> Fragmento original
#####

En la duermevela todo parece más puro, porque la realidad aún no es, está formándose. Está formándose en nuestro interior, que es sólo donde existe, dibujándose
delante de nuestra mirada, que es la que siempre nos engaña. Es el único instante en que hay un acorde entre nosotros y el mundo exterior, porque este sólo es lo que está por crearse, anunciado,
presentido en nuestro corazón.
Toda la obra de José Ganfornina parece nacida en ese instante. Cuando la Aurora está anunciada, pero aún no ha llegado. Cuando los sueños perduran, pero están
difuminándose, alejándose de nosotros, dejándonos a solas con lo visible, añorantes para siempre de lo que invisible nos ha contenido, de lo que inaprensible nos ha constituido. De lo eterno de
lo que hemos, fugazmente, formado parte en la larga noche de las tinieblas.
De ahí ha nacido toda la poética de Ganfornina. De ese instante incorpóreo, vacilante y huidizo en que todos los símbolos nos habitan y sólo existen los mitos y
la profecía. De aquí ha sido desterrado el tiempo. El tiempo y el hombre, que es el que le que da significado. Sin el hombre el tiempo no existe. Por eso el pintor ha erradicado la figura humana
de sus cuadros, de sus dibujos, porque no habita en la Aurora de sus ensoñaciones.

#####

> Información dada
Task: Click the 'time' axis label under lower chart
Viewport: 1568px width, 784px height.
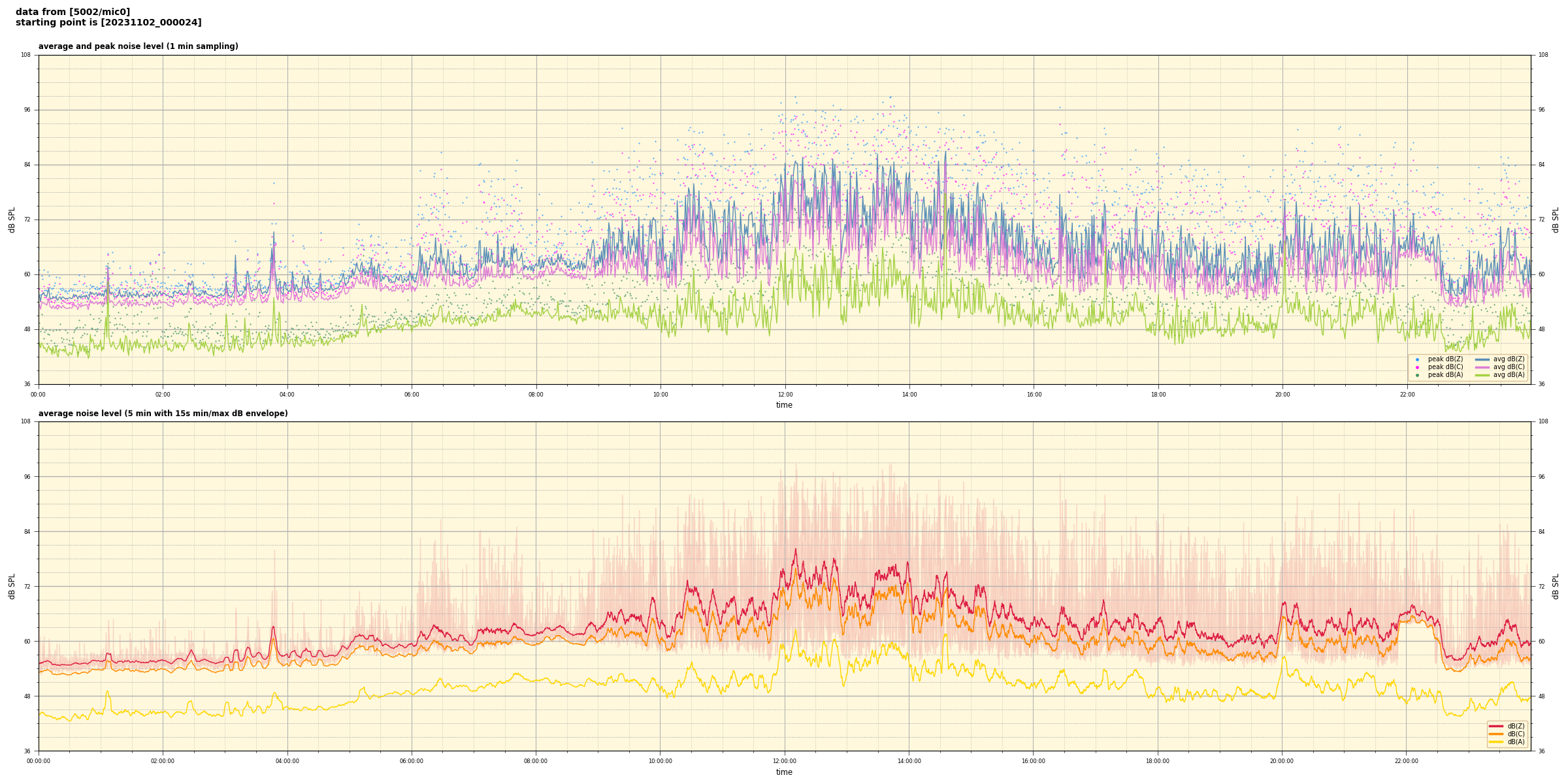Action: tap(784, 772)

#####

> Trabajo pedido
Copia completo el fragmento sobre la obra de José Ganfornina, sin cambiar ni una palabra.

> Resultado esperado
En la duermevela todo parece más puro, porque la realidad aún no es, está formándose. Está formándose en nuestro interior, que es sólo donde existe, dibujándose
delante de nuestra mirada, que es la que siempre nos engaña. Es el único instante en que hay un acorde entre nosotros y el mundo exterior, porque este sólo es lo que está por crearse, anunciado,
presentido en nuestro corazón.
Toda la obra de José Ganfornina parece nacida en ese instante. Cuando la Aurora está anunciada, pero aún no ha llegado. Cuando los sueños perduran, pero están
difuminándose, alejándose de nosotros, dejándonos a solas con lo visible, añorantes para siempre de lo que invisible nos ha contenido, de lo que inaprensible nos ha constituido. De lo eterno de
lo que hemos, fugazmente, formado parte en la larga noche de las tinieblas.
De ahí ha nacido toda la poética de Ganfornina. De ese instante incorpóreo, vacilante y huidizo en que todos los símbolos nos habitan y sólo existen los mitos y
la profecía. De aquí ha sido desterrado el tiempo. El tiempo y el hombre, que es el que le que da significado. Sin el hombre el tiempo no existe. Por eso el pintor ha erradicado la figura humana
de sus cuadros, de sus dibujos, porque no habita en la Aurora de sus ensoñaciones.